INPUT FOR THIS TASK
==============================

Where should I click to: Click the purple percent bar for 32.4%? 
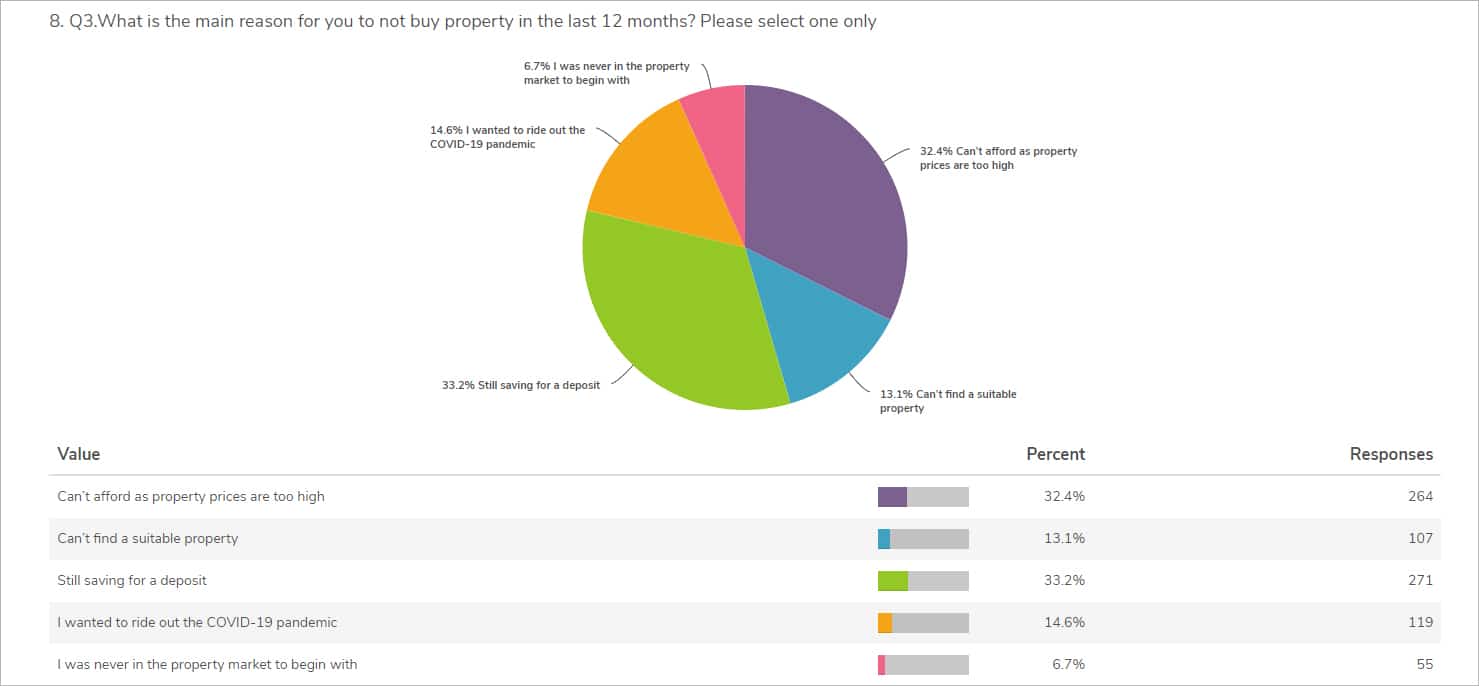[x=892, y=497]

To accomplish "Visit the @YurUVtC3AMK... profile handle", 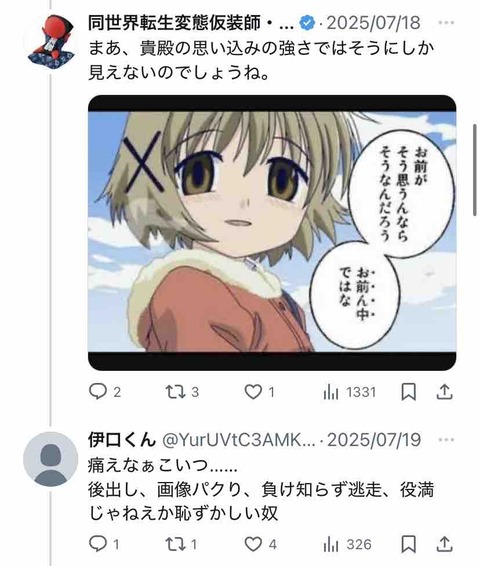I will [239, 440].
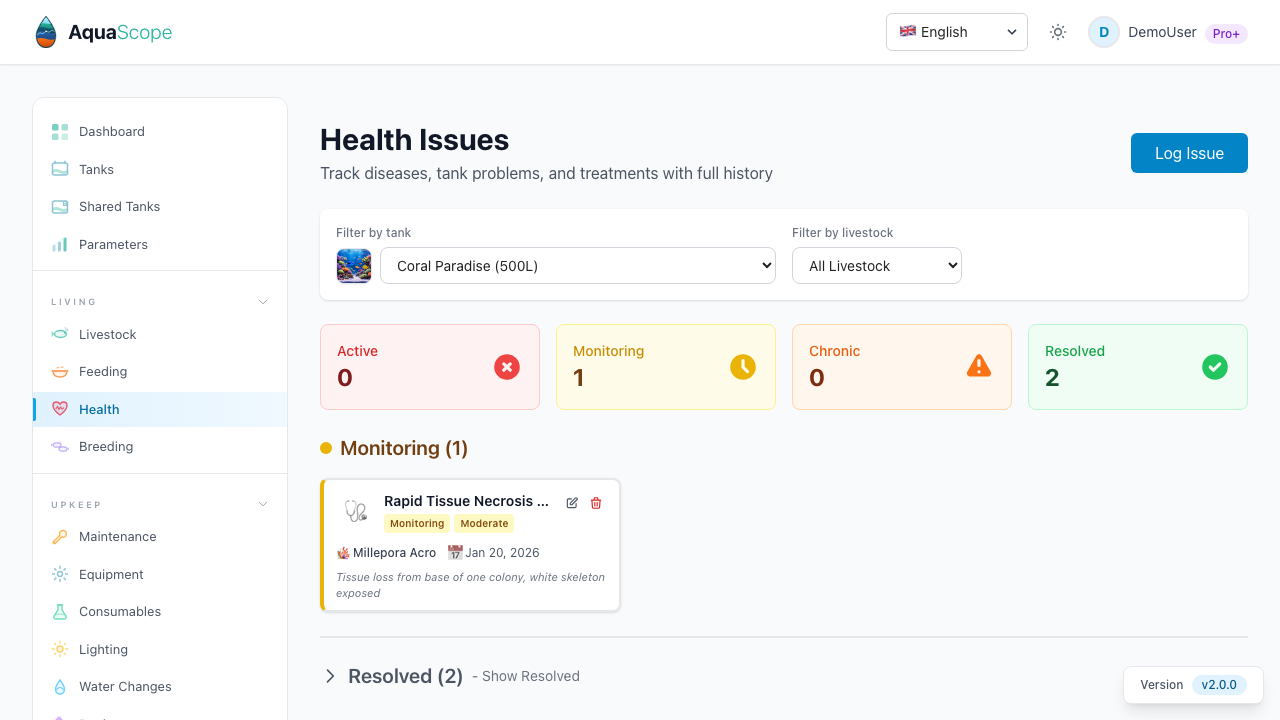Click the stethoscope icon on issue card
Image resolution: width=1280 pixels, height=720 pixels.
pyautogui.click(x=356, y=511)
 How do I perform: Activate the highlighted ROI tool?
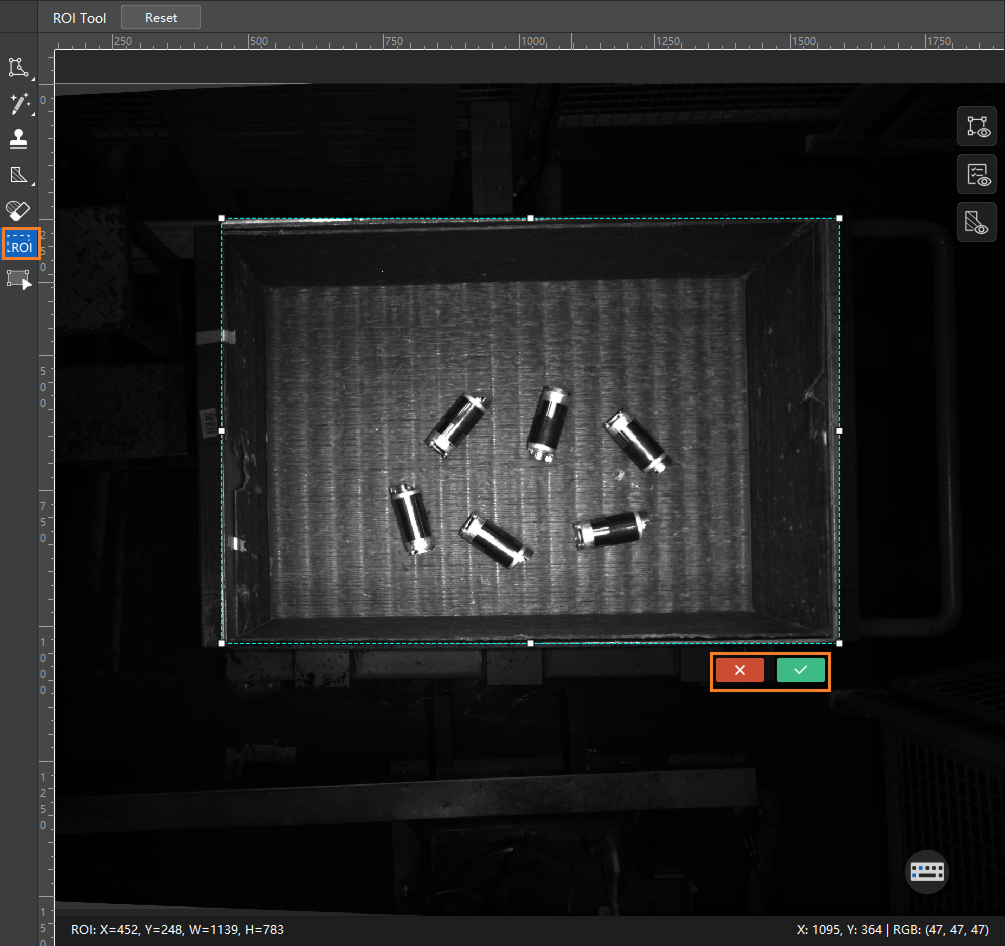click(x=21, y=244)
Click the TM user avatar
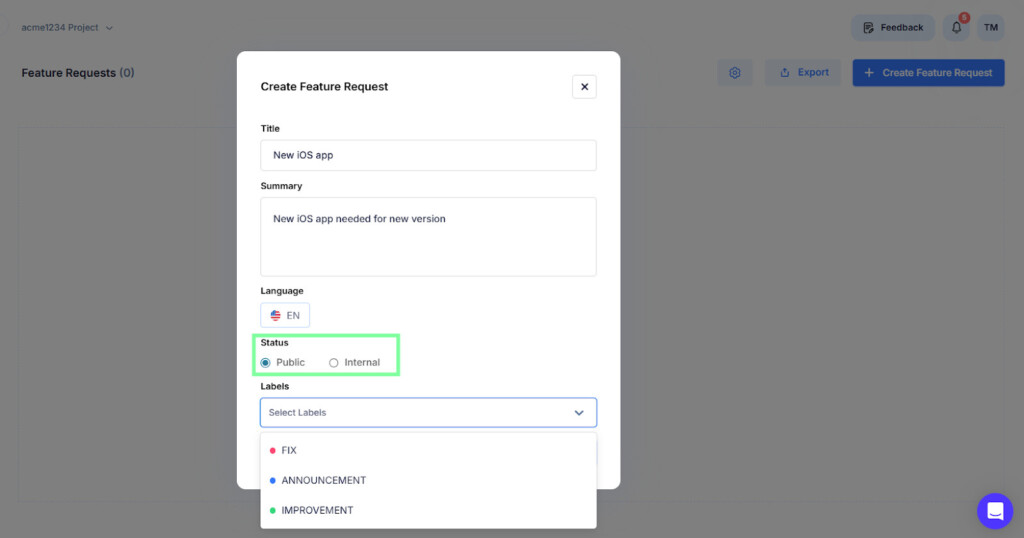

==============================

TO DO
Rewrite the records, requests included, from the line containing "How do I perform: Activate" through the end of the records, inclusive, and add -117 to every coordinate in the answers. Leave the pictures out.

REPLY TO THE TASK
 How do I perform: Activate the highlighted ROI tool?
click(x=-96, y=127)
Click the TM user avatar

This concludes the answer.